Copy out each of the lines below word for word, omitting the pictures.

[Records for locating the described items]
○ ○ ○ ○ ○ ○ ○

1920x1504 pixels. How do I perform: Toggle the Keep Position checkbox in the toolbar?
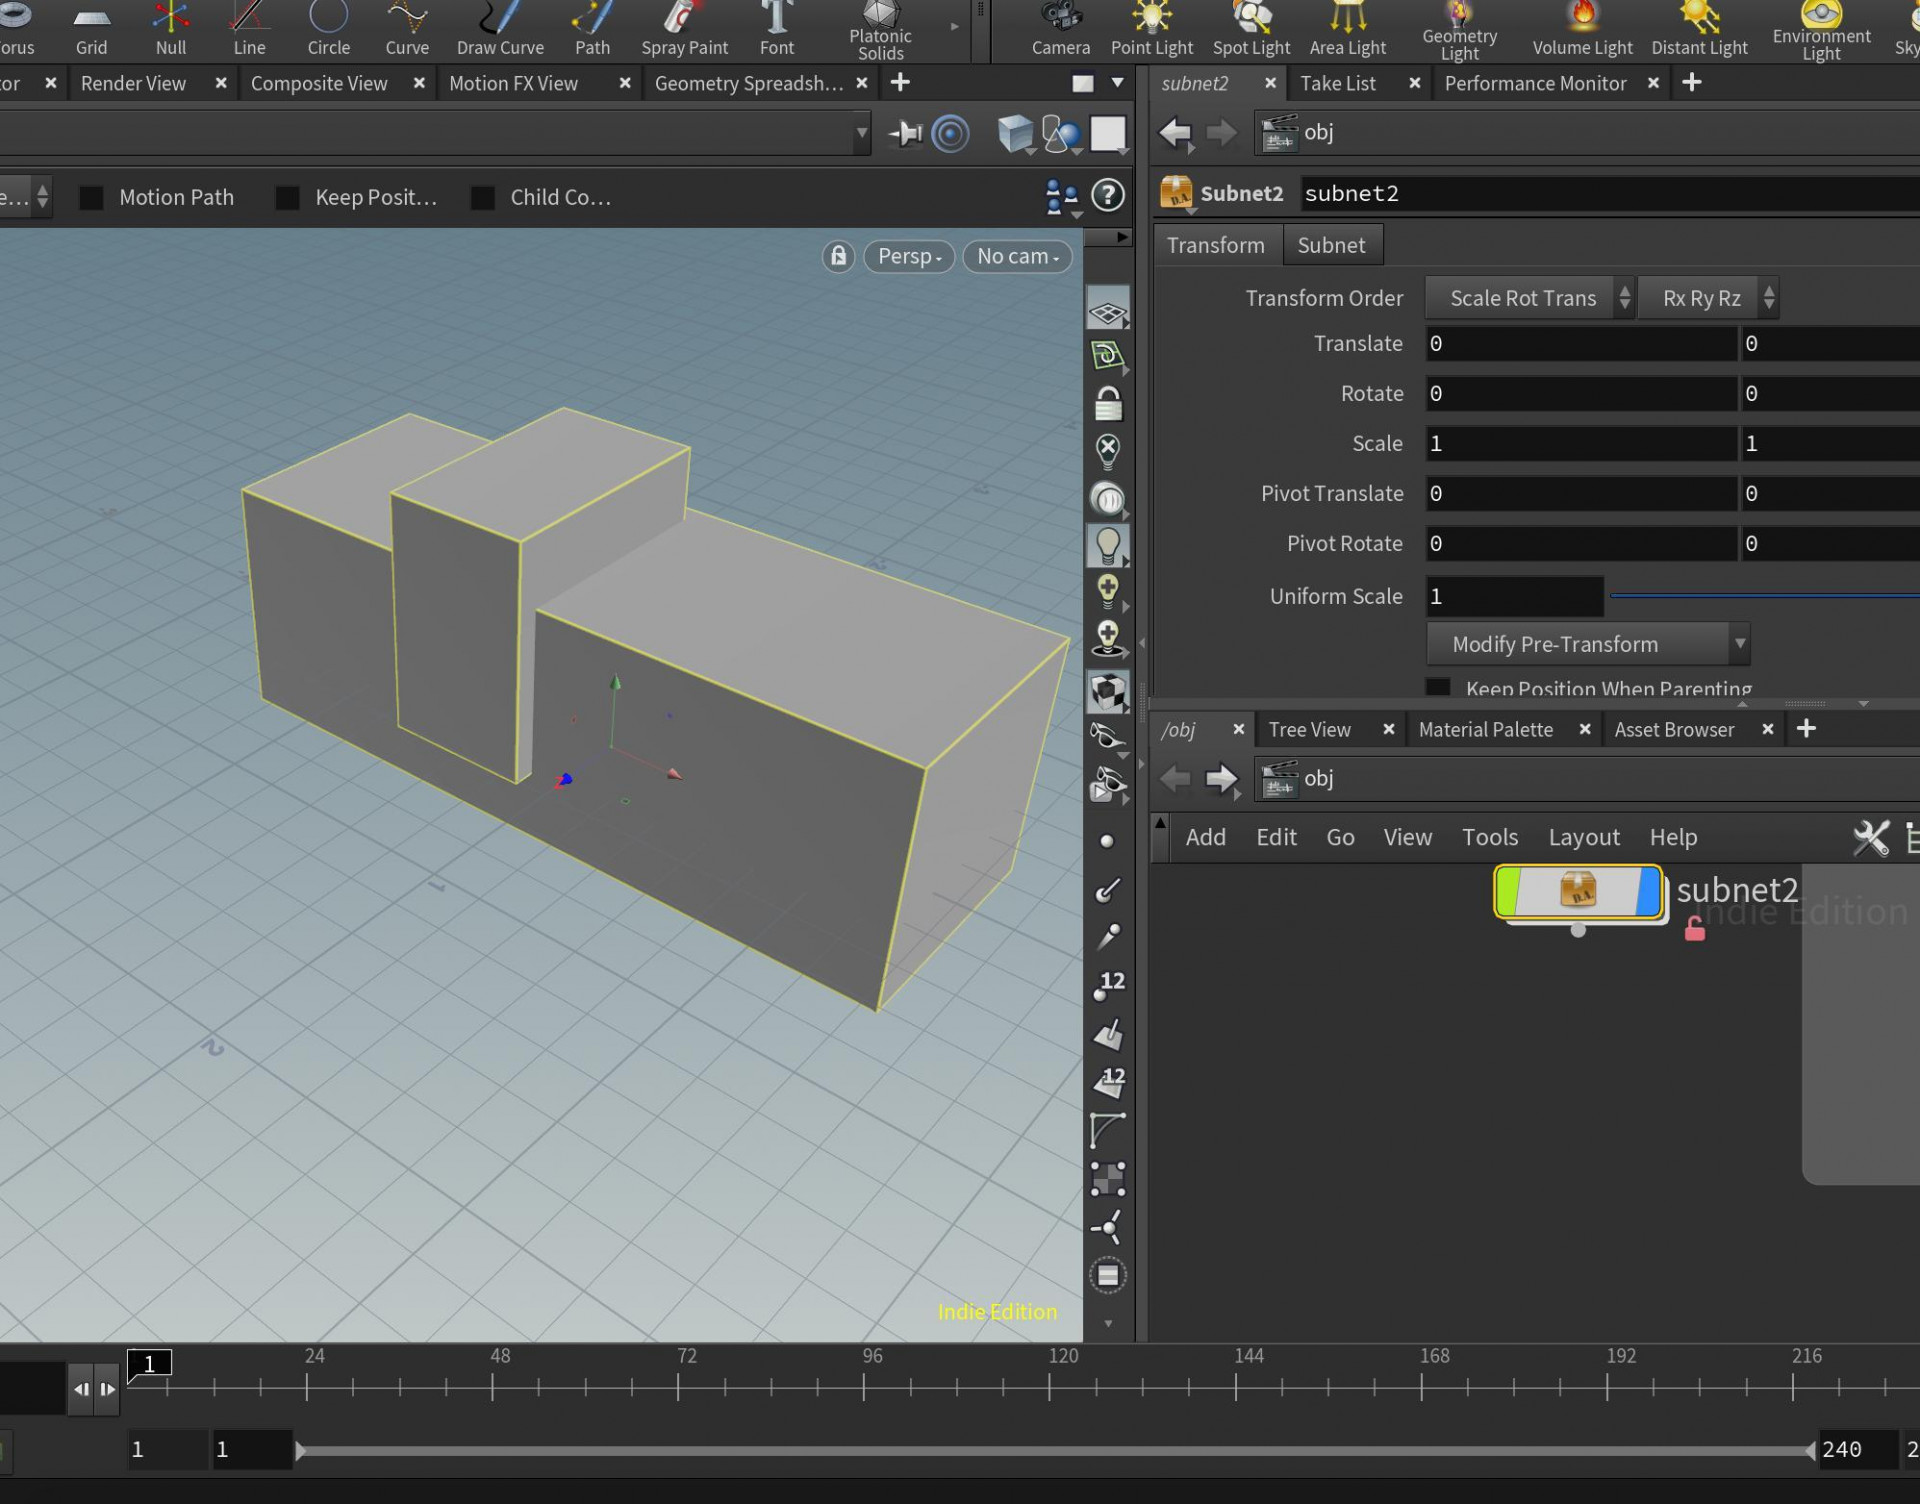(287, 198)
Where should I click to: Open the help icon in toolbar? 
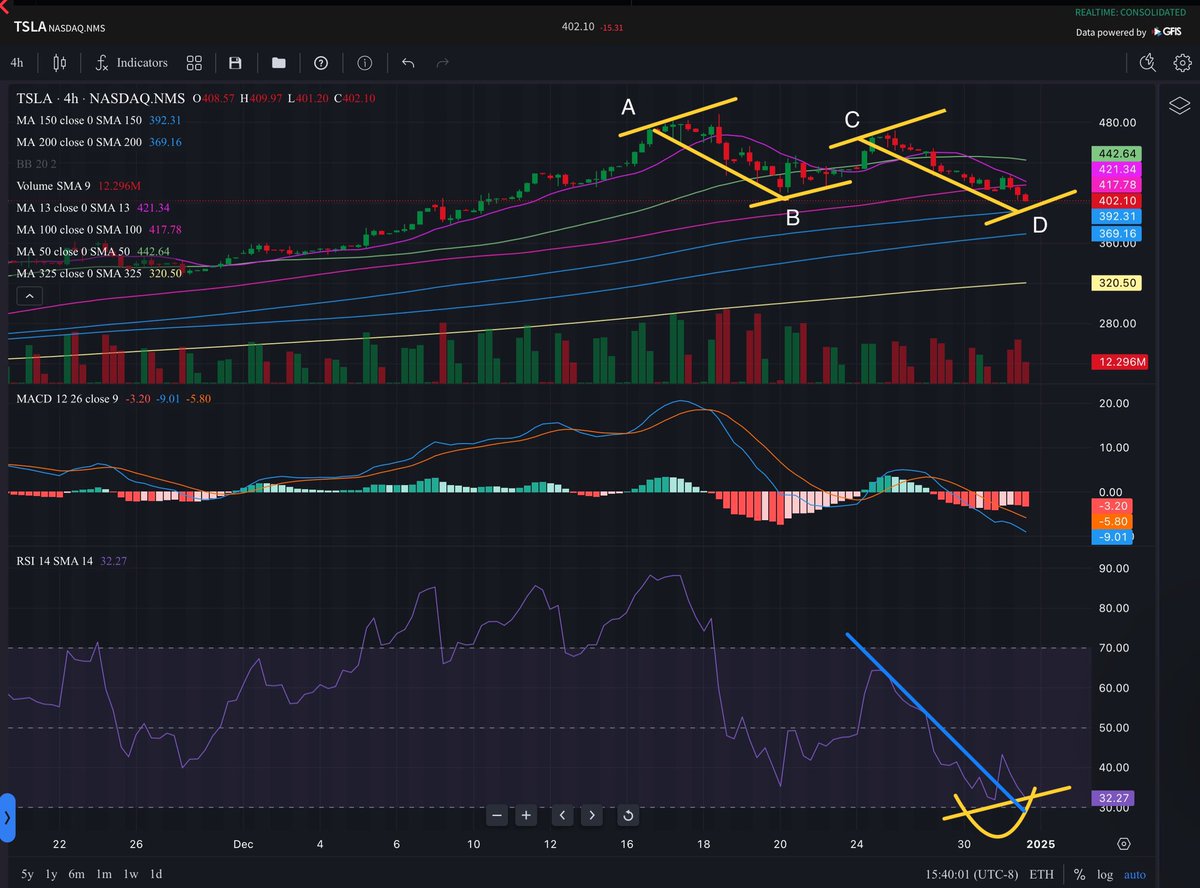click(x=321, y=62)
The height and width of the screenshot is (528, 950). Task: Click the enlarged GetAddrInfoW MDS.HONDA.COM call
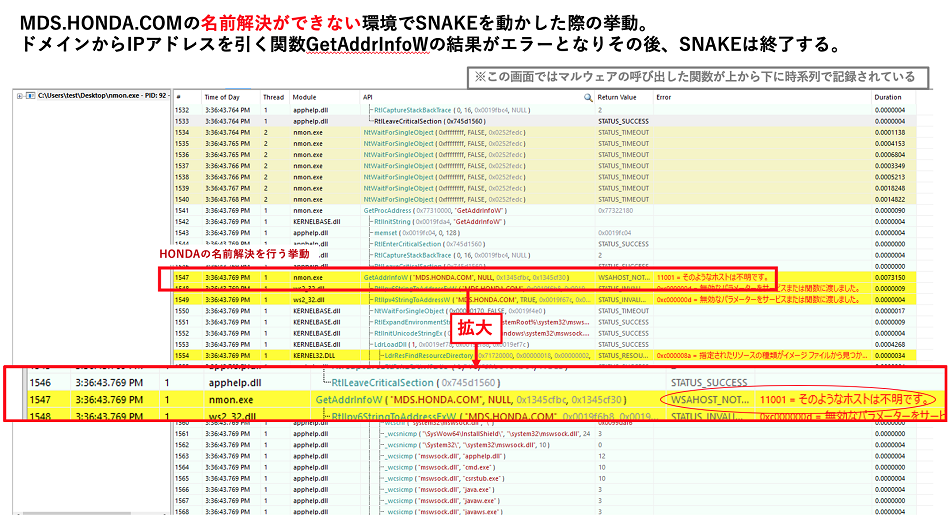pyautogui.click(x=470, y=399)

○ ○ ○ ○ ○ ○ ○

• Finished answer
1920x1504 pixels. How do I perform: Toggle the Keep Position checkbox in the toolbar?
(287, 198)
Where should I click to: Open the help icon in toolbar? 
click(x=321, y=62)
The height and width of the screenshot is (528, 950). Task: Click the enlarged GetAddrInfoW MDS.HONDA.COM call
pyautogui.click(x=470, y=399)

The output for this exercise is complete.